Data section Block Start

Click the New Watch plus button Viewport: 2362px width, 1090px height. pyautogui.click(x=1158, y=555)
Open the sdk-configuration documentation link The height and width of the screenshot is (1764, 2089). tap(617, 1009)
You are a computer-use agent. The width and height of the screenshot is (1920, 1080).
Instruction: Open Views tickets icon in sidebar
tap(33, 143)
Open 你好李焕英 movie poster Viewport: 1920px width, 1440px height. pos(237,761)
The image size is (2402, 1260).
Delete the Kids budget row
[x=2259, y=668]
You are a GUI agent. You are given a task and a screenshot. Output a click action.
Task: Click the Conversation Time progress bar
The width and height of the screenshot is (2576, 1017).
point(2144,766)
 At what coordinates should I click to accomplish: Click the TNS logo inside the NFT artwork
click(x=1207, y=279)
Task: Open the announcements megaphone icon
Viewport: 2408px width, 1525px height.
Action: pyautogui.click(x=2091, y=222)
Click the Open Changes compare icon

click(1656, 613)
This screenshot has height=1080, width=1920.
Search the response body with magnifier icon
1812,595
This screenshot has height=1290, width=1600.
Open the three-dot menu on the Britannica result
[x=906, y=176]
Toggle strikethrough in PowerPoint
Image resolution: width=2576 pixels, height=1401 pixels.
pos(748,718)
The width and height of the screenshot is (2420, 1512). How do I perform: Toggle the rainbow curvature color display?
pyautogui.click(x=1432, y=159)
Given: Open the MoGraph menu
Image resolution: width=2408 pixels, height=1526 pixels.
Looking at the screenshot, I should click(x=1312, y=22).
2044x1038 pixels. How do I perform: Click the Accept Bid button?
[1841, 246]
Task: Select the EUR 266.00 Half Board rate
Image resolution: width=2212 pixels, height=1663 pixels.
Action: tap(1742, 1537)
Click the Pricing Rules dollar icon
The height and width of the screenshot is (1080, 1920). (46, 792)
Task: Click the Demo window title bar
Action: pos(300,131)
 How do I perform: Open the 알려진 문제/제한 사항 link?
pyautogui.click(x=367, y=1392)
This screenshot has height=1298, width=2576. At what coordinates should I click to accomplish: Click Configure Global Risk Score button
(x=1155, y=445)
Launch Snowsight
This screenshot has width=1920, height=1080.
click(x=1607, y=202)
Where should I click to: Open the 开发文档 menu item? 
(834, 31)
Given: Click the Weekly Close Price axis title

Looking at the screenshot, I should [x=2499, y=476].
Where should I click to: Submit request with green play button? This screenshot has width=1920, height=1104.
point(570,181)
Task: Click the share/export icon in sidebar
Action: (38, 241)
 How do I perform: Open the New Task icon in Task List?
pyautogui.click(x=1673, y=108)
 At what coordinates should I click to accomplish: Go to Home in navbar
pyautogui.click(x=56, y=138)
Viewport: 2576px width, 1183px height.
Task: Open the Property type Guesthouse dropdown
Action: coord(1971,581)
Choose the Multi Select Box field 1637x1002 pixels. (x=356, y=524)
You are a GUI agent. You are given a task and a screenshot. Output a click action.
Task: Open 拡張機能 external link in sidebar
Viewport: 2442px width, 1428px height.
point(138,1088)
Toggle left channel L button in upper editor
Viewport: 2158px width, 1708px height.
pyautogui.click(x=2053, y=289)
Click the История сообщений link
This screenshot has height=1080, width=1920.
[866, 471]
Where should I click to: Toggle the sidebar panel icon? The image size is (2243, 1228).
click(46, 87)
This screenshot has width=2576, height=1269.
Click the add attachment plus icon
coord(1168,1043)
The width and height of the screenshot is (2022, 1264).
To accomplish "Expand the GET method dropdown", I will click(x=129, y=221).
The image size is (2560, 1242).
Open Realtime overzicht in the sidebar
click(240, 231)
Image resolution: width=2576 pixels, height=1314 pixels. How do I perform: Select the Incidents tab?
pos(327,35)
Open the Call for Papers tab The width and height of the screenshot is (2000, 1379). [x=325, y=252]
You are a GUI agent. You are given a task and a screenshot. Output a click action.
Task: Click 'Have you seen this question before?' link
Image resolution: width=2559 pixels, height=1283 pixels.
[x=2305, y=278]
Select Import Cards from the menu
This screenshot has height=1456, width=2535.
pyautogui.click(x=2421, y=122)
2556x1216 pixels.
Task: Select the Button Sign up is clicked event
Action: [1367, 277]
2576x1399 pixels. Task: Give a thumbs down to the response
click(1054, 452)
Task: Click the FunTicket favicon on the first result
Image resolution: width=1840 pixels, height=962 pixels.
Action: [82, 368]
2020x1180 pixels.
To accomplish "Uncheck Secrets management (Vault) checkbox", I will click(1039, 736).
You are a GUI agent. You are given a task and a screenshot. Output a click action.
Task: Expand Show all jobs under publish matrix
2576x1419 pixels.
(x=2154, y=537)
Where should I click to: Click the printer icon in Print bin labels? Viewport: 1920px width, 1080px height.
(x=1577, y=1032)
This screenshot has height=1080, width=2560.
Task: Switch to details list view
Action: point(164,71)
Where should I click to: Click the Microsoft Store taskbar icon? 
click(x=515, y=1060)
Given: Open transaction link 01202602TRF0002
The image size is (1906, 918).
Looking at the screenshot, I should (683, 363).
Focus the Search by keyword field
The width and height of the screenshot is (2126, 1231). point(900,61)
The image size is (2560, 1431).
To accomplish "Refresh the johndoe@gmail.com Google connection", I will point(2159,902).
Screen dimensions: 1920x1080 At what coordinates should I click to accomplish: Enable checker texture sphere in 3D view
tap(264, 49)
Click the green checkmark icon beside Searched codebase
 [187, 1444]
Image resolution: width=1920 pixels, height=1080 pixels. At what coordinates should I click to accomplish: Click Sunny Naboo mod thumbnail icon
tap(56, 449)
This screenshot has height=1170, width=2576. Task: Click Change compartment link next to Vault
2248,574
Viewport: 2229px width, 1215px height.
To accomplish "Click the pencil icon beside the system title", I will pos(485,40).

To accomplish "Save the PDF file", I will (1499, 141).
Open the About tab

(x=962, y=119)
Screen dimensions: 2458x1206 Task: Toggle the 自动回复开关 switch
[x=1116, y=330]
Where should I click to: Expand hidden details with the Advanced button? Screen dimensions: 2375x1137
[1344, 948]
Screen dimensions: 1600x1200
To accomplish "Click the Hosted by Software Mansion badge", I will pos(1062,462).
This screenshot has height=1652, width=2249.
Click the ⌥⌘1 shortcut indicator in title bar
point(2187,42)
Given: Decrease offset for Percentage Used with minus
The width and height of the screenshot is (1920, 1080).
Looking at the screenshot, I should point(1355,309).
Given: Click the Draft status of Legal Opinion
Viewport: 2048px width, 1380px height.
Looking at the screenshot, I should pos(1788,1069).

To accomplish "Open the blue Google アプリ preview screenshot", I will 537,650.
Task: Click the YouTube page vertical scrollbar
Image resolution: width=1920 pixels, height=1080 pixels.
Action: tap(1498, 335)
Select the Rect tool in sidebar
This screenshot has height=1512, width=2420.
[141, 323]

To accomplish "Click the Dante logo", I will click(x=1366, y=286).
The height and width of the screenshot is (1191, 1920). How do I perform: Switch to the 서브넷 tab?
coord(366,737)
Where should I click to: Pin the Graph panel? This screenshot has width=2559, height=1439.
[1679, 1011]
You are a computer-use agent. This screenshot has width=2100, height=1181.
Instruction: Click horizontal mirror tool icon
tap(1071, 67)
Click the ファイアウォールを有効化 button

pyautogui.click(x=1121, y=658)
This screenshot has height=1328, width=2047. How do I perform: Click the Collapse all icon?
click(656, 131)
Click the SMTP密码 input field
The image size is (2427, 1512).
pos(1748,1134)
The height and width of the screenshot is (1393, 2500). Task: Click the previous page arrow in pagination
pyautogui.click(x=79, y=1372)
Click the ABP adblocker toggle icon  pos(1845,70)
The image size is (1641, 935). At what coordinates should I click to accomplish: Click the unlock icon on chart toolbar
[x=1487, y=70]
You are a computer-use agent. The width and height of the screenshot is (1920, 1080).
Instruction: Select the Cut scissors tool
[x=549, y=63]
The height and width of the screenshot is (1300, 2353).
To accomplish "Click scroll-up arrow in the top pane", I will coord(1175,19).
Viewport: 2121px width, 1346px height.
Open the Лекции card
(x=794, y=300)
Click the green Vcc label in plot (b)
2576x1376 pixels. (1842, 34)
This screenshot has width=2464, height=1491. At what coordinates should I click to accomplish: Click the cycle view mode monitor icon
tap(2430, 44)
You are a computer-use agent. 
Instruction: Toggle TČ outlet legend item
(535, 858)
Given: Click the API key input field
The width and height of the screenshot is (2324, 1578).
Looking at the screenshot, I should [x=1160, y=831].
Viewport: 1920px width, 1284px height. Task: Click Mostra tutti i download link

Data section Block End

◆ Exercise goal: Select every line in the material above where the string "computer" occurs, and copy it.

◆ Expected output:
You are a computer-use agent. The width and height of the screenshot is (1920, 1080).
You are a computer-use agent. This screenshot has width=2100, height=1181.
You are a computer-use agent. The width and height of the screenshot is (1920, 1080).
You are a computer-use agent. 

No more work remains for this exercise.